++++ INPUT FOR THIS TASK
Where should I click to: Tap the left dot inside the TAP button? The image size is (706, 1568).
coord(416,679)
++++++++
++++ INPUT FOR THIS TASK
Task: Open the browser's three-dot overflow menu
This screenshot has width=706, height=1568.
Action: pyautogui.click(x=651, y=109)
++++++++
++++ INPUT FOR THIS TASK
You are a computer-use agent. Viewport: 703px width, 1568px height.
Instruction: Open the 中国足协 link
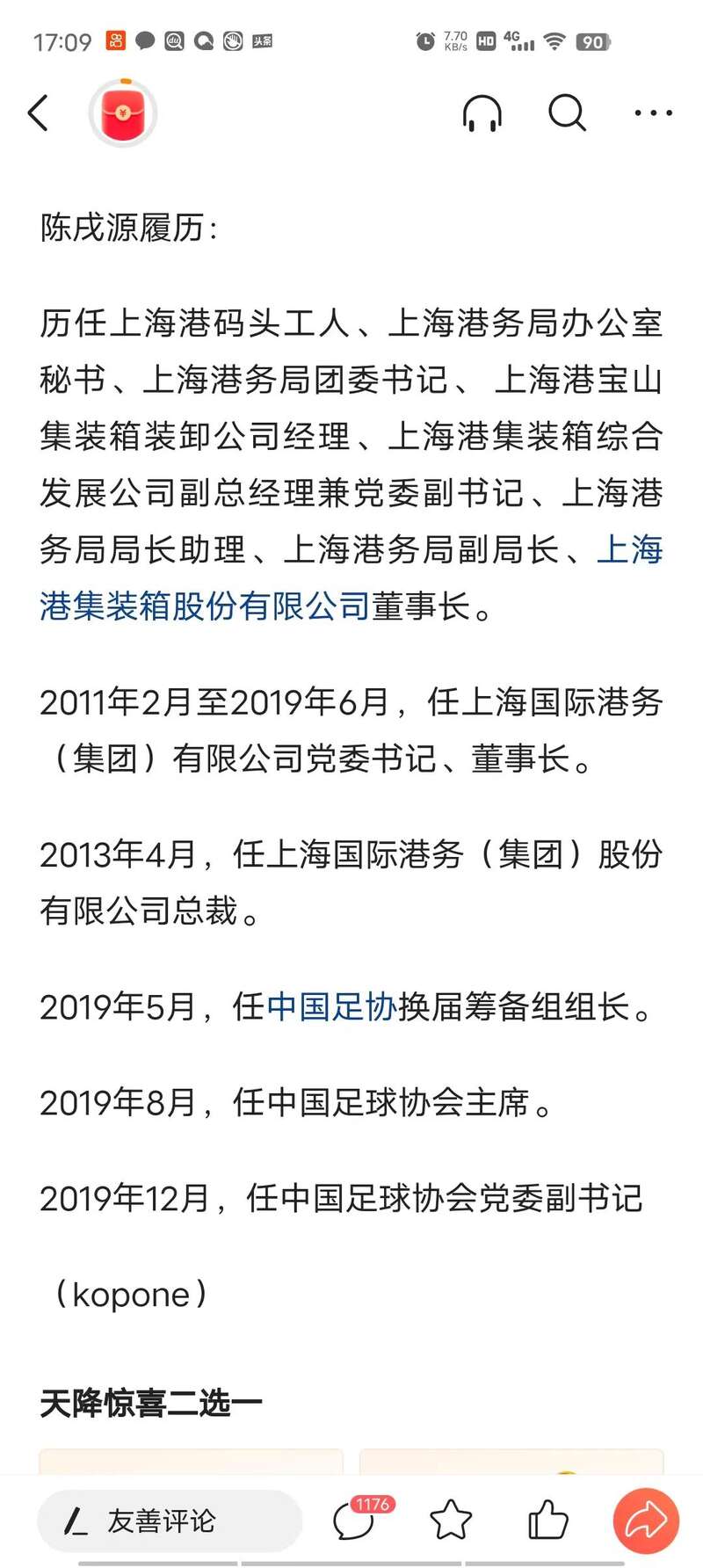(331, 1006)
++++++++
Quote the lines in the records from the line with "Task: Open the" up to and including the line with "Action: pyautogui.click(x=651, y=109)", reproducing them word for word.

Task: Open the browser's three-dot overflow menu
This screenshot has width=706, height=1568.
Action: pyautogui.click(x=651, y=109)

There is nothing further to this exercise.